SANTA CRUZ DE TENERIFE, 21 Oct. (EUROPA PRESS) –
Podemos Canarias has presented this week to the Table of the ‘Pacto de las Flores’, the highest coordination body between the parties that currently make up the Government of the Canary Islands, its proposed Law on the tax on tourist stays, better known as ‘ecotax’, in order to comply with the agreement signed in 2019 to implement in the archipelago an instrument capable of “cushioning” the “more negative” effects of mass tourism activity and “stimulating sustainability practices” in this sector.

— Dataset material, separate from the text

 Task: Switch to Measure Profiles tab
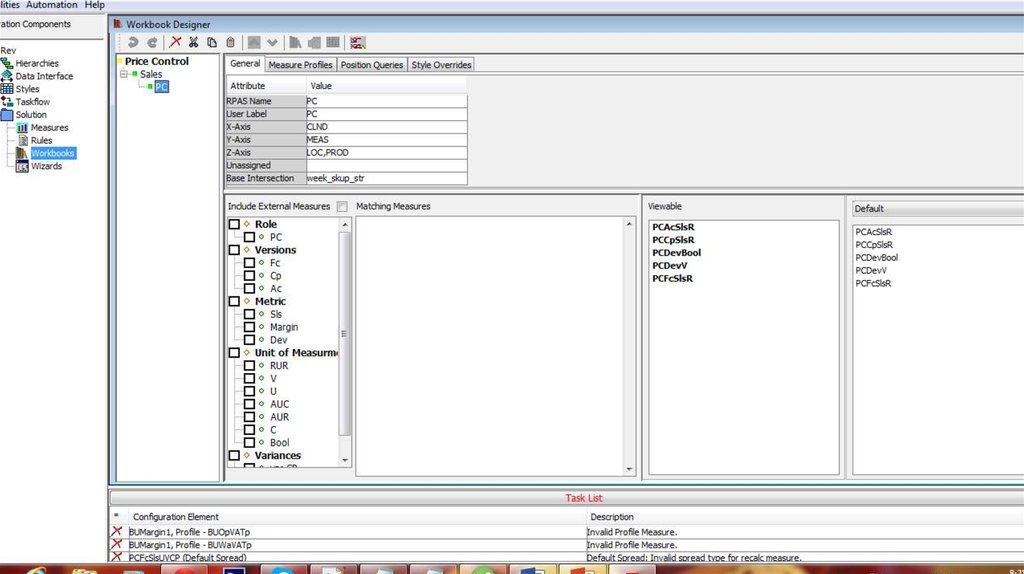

“We are extremely happy to announce that we are presenting a first text to the pact to turn the ecotax, one of our government’s commitments, into a fact,” Laura Fuentes, regional coordinator of Podemos Canarias, told reporters.
The parliamentary spokesman for Sí Podemos Canarias (Podemos Canarias, Sí Se Podemos y Equo), Manuel Marrero, assured that the initiative responds to “the desire to start transforming the productive system of the islands towards a more sustainable and respectful model with biodiversity and the territory.”
The leader of Podemos Canarias recalled that “the model projected for the islands during the last 40 years, in which mass tourism has been central, has a B side that translates into enormous problems of mobility, housing, environmental erosion and inequality for the island people.
For this reason, the legislative proposal of Podemos Canarias, which consists of 19 articles distributed over 4 titles and two additional provisions, proposes the amount of overnight stays in a range of between 1 and 3 euros per night, depending on the type of accommodation , destined for a Sustainability and Resilience Fund whose purpose will be to finance projects aimed at environmental conservation, job placement and the protection of vulnerable families, among other objectives.
For this reason, the text plans to create an interdepartmental table in which members of the Government of the Canary Islands, social agents and representatives of the environmental associations of the islands would participate in a collegiate manner in the management of the funds collected through the ecotax.
“We are talking about a measure that had to be postponed due to the successive crises that we have experienced in the last three years, and that today can finally be put on the table,” said Fuentes.
In this regard, Marrero stressed that “despite the resistance and the dubious arguments against, the recovery of tourism is evidence, the ecotax must be, therefore, a reality.”
Fuentes concluded by saying that “civil society on the islands is strongly calling for another archipelago to be drawn up in which all economic activity is at the service of caring for people and ecosystems, and the eco-tax is a brave first step to start this process”.